■ **PROBLEM STATEMENT**
Your answer should hold exactly the lines beginning with the one that contains "You are a GUI" and ending with the last line of the material, both included. Leave every picture out.

■ **PROVIDED RECORDS**

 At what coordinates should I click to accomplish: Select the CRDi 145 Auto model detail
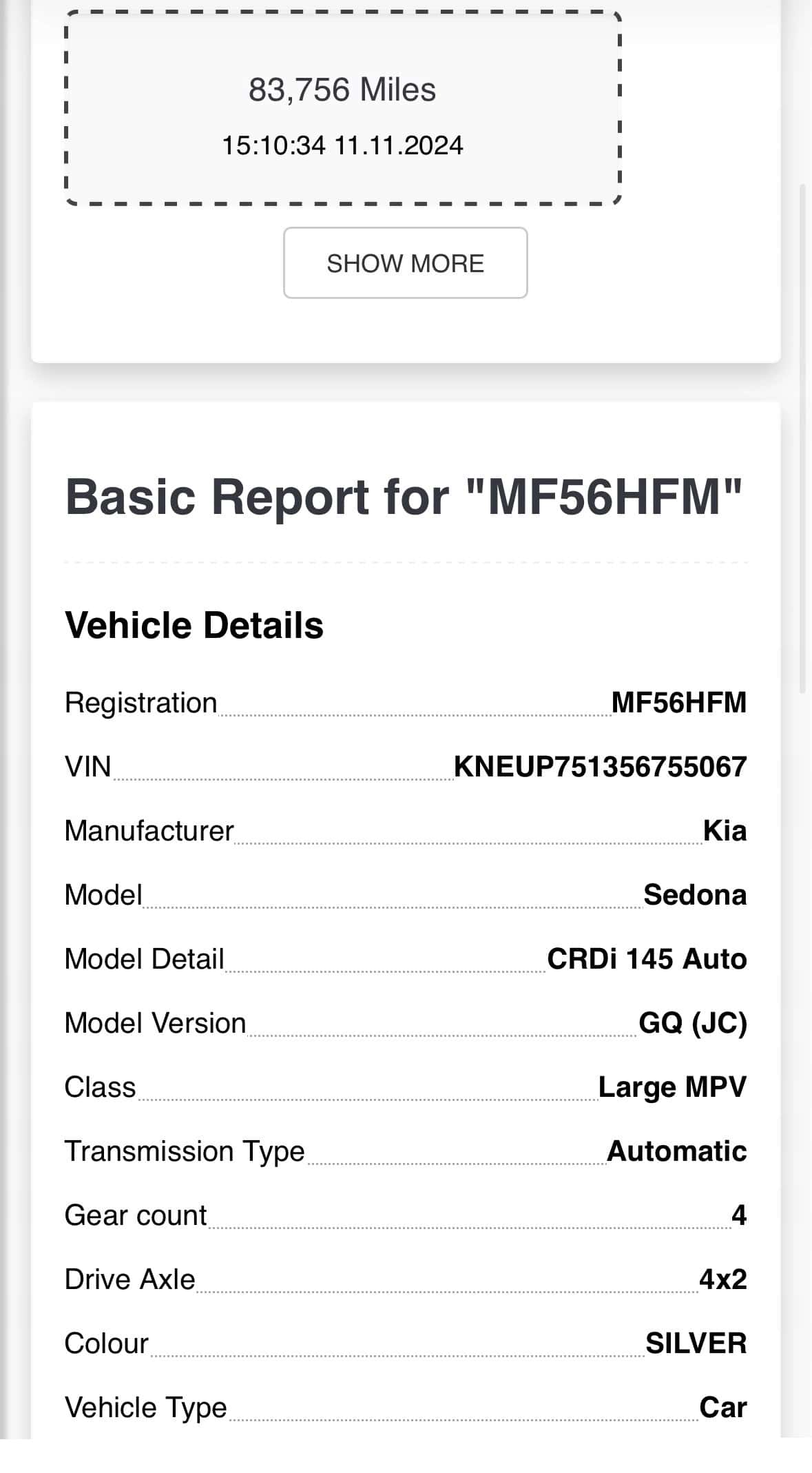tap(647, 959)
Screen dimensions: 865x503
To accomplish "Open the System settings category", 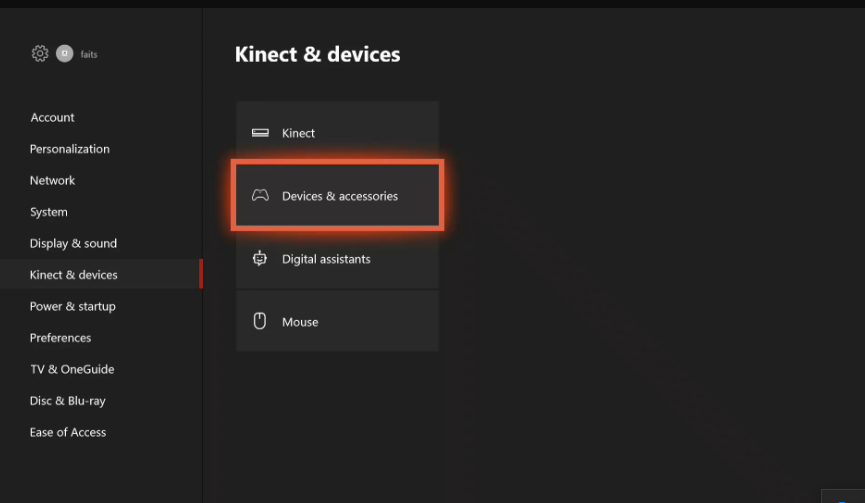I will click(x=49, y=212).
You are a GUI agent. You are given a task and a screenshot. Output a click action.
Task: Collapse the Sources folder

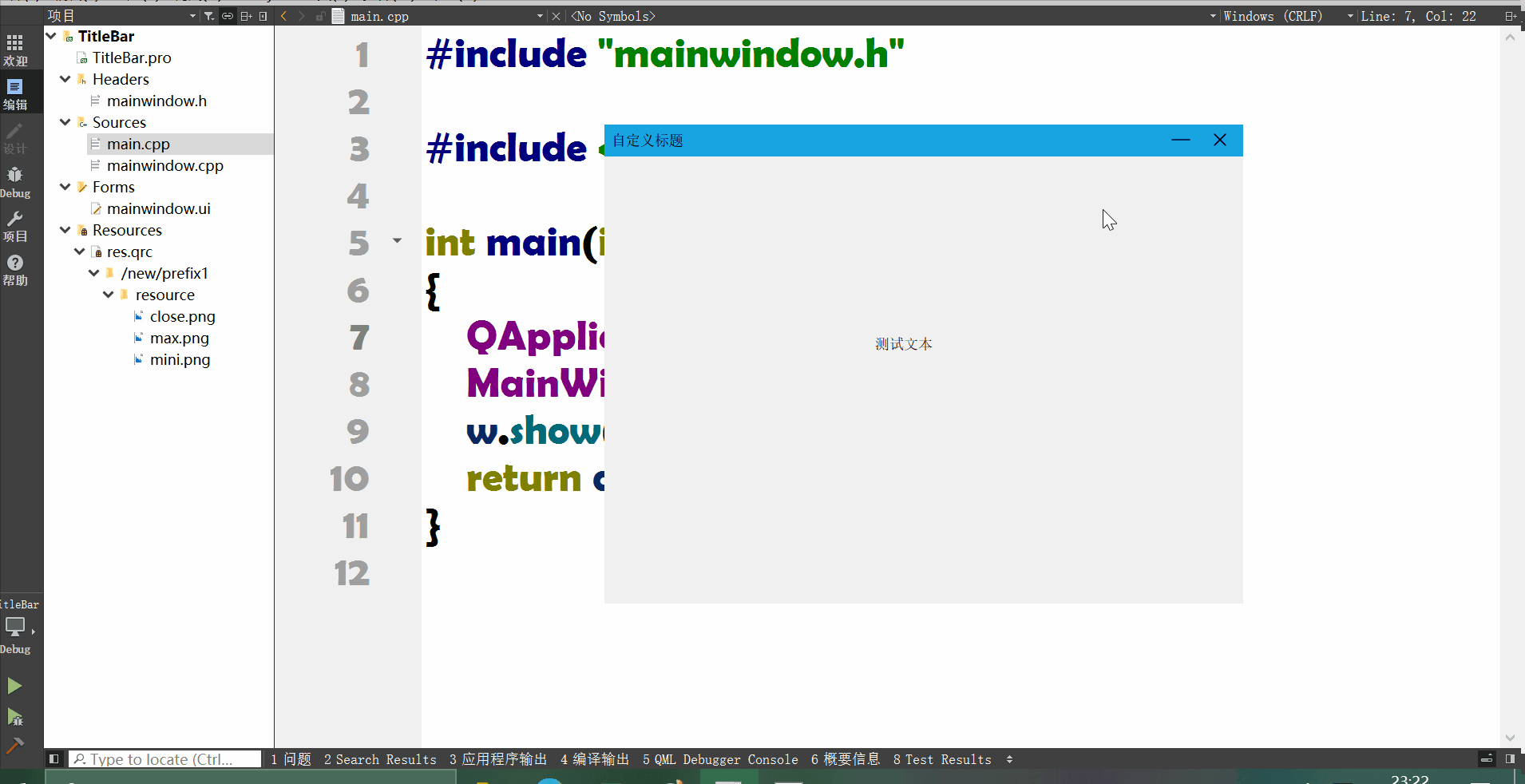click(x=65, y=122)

■ **ANSWER FOR THE TASK**
You are a GUI agent. You are given a task and a screenshot. Output a click action.
Task: Collapse the Sources folder

click(x=65, y=122)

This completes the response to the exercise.